┌──
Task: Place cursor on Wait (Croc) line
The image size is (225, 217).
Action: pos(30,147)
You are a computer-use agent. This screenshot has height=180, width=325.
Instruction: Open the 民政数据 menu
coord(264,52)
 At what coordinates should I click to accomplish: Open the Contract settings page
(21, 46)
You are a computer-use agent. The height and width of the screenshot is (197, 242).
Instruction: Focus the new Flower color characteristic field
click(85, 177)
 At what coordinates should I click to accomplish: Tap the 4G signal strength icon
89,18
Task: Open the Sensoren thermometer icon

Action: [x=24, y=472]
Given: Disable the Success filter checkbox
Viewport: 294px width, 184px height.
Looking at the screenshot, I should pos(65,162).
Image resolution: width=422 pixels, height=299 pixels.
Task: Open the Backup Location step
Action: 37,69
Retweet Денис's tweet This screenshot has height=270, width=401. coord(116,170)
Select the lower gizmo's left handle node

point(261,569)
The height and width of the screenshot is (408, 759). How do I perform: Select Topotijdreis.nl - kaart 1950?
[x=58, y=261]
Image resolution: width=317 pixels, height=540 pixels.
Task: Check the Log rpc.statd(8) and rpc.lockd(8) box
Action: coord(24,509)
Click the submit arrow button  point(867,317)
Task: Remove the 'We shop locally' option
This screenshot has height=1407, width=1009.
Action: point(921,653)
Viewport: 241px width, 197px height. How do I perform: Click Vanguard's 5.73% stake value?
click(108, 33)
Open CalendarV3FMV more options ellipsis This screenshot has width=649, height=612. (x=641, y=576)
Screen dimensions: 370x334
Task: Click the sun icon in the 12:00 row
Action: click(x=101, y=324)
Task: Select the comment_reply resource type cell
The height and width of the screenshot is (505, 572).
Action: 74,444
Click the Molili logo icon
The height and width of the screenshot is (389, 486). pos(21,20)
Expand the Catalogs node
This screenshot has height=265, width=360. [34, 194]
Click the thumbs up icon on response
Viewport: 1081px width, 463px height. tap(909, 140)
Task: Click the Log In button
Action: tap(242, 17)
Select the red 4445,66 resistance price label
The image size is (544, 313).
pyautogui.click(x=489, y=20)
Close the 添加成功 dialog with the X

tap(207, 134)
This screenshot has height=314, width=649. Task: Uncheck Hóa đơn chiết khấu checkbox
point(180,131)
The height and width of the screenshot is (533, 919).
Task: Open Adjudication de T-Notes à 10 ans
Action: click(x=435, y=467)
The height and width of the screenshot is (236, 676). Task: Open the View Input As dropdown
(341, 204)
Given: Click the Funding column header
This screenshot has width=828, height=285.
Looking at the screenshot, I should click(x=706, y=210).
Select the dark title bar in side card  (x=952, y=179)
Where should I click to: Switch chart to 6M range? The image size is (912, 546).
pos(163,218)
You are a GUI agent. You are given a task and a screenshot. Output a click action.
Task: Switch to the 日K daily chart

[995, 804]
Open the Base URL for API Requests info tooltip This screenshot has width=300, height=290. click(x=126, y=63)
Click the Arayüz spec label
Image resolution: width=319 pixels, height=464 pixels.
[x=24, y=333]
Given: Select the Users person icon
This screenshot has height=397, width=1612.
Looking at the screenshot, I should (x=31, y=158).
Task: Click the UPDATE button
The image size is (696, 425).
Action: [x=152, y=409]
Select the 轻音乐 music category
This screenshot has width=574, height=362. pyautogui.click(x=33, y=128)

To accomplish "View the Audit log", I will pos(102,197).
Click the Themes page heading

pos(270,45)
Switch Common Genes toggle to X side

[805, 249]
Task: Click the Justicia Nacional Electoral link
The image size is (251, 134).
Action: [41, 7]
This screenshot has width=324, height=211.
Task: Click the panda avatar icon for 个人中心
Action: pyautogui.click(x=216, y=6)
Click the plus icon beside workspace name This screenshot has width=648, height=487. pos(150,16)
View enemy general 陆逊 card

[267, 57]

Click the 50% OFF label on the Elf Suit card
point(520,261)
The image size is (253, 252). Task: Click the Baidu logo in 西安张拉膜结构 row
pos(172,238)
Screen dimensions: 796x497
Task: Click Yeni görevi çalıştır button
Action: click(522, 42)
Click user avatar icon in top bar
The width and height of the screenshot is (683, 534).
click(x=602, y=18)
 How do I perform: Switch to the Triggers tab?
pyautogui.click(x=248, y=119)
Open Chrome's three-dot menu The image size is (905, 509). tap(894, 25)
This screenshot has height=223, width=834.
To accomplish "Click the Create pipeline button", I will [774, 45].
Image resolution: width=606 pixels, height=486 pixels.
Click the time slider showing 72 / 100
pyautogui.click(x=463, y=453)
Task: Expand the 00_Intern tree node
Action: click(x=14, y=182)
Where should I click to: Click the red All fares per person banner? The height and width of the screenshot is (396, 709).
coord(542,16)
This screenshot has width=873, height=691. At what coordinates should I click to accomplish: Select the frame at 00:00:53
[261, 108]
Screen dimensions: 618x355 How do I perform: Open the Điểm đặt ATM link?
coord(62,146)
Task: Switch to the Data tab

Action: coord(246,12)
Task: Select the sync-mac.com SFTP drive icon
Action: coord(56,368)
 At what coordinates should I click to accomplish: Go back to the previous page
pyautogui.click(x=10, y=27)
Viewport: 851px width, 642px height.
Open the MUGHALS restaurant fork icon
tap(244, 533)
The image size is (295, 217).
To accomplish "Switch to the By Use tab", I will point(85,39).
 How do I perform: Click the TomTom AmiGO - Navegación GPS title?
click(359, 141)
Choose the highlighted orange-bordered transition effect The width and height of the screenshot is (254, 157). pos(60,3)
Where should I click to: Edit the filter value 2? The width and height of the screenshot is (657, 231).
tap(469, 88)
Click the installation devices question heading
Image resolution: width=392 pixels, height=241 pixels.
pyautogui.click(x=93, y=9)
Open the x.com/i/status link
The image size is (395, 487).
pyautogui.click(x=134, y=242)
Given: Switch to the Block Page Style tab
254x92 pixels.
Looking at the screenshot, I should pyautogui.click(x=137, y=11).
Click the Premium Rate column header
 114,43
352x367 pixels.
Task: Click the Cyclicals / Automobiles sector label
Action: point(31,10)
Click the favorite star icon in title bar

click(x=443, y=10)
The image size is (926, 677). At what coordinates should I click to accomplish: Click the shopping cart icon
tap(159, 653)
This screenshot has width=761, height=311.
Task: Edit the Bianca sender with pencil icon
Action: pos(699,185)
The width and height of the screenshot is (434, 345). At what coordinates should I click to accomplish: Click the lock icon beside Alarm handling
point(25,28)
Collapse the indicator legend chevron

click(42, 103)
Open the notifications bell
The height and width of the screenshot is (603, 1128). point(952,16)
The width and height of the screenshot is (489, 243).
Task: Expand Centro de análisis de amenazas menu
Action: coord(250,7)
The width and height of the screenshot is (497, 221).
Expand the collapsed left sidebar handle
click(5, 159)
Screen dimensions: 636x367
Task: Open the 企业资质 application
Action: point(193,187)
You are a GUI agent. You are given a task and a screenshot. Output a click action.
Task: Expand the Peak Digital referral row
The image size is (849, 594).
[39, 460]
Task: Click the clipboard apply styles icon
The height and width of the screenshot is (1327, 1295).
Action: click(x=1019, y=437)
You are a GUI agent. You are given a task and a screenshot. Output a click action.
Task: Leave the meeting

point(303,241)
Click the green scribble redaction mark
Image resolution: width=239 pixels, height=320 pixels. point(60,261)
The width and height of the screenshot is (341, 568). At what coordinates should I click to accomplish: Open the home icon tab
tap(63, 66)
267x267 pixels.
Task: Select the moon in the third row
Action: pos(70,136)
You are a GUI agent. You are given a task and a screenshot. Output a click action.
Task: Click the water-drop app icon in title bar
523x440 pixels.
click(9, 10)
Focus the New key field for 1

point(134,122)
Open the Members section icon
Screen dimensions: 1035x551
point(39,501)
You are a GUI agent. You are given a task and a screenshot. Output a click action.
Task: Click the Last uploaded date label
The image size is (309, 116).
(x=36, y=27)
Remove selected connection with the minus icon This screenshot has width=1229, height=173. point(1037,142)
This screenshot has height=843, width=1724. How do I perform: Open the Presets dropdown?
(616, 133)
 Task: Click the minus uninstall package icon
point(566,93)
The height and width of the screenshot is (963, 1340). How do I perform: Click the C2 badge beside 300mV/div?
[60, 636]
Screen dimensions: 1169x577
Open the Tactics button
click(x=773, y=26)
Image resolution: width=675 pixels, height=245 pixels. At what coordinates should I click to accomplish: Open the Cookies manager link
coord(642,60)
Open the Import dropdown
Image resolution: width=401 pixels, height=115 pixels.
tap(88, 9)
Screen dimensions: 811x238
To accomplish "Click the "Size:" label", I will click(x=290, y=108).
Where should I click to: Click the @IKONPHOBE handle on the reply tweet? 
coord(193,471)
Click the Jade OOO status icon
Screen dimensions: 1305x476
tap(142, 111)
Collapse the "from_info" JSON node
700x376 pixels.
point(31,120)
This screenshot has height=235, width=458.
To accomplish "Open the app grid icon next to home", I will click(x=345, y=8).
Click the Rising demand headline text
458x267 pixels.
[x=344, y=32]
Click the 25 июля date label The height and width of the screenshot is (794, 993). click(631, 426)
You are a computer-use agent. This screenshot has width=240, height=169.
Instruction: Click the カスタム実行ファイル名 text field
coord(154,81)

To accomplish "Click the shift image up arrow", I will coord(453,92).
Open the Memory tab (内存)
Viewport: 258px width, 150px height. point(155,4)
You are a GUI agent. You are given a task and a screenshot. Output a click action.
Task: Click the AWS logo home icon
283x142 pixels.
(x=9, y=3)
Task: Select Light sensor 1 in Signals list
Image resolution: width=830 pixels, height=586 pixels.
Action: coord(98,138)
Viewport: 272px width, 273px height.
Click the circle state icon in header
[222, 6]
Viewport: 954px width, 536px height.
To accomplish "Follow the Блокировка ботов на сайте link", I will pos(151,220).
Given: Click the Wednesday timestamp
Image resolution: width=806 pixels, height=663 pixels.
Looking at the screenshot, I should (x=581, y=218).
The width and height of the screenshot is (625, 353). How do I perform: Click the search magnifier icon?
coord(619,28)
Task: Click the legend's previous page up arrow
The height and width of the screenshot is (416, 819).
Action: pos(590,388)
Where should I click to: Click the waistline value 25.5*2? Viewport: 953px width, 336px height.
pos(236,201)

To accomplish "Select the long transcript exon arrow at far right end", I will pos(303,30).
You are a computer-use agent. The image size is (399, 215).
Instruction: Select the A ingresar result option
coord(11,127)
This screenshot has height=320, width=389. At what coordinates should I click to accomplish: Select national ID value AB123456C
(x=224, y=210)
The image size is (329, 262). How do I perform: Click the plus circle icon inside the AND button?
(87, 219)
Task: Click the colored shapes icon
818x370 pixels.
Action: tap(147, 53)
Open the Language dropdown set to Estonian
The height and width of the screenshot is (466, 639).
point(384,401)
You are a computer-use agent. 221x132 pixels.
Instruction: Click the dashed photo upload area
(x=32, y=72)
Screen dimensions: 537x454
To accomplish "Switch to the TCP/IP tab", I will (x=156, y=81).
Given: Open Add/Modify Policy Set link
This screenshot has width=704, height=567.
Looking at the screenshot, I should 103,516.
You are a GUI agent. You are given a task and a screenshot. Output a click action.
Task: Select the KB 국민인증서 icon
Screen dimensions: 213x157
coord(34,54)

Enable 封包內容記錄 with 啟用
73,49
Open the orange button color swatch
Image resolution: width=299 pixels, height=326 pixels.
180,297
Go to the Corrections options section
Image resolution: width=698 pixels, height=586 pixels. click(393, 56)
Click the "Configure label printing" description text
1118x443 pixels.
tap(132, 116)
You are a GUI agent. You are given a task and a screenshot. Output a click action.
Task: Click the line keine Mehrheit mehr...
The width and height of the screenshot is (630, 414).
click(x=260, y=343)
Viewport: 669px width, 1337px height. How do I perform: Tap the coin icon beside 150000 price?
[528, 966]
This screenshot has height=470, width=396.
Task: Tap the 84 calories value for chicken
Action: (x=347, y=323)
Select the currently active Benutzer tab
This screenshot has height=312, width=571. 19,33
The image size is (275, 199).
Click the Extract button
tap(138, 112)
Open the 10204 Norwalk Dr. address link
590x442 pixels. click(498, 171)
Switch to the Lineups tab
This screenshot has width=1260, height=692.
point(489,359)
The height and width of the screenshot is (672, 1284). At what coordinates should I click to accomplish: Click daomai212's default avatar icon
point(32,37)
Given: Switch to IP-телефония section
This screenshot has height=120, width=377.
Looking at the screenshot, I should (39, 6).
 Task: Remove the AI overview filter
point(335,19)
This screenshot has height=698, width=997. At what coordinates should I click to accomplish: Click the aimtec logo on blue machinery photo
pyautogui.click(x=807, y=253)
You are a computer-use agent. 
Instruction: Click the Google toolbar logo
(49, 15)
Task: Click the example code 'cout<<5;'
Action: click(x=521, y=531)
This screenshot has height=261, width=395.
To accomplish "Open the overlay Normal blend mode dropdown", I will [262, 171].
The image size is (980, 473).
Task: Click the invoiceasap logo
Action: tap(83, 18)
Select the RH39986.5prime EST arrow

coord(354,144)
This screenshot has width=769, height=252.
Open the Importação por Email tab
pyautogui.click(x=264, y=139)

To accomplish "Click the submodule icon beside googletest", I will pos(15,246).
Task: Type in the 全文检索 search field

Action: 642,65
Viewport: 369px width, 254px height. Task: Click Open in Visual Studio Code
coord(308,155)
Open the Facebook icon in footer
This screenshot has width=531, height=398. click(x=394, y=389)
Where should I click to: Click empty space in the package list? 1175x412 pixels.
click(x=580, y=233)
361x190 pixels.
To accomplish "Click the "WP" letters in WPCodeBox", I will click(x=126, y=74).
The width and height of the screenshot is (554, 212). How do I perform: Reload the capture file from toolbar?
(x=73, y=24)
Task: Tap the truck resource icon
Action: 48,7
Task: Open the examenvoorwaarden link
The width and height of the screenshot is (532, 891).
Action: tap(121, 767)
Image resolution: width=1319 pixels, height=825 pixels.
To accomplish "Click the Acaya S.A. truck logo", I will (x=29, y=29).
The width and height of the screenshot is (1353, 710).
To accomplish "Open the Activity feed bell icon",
└──
Write out exactly the lines above from the line with "Collapse the indicator legend chevron" through the line with "The width and height of the screenshot is (497, 221).", both of them included, and leave out all other lines.

#### REPLY TO THE TASK:
Collapse the indicator legend chevron

click(42, 103)
Open the notifications bell
The height and width of the screenshot is (603, 1128). point(952,16)
The width and height of the screenshot is (489, 243).
Task: Expand Centro de análisis de amenazas menu
Action: coord(250,7)
The width and height of the screenshot is (497, 221).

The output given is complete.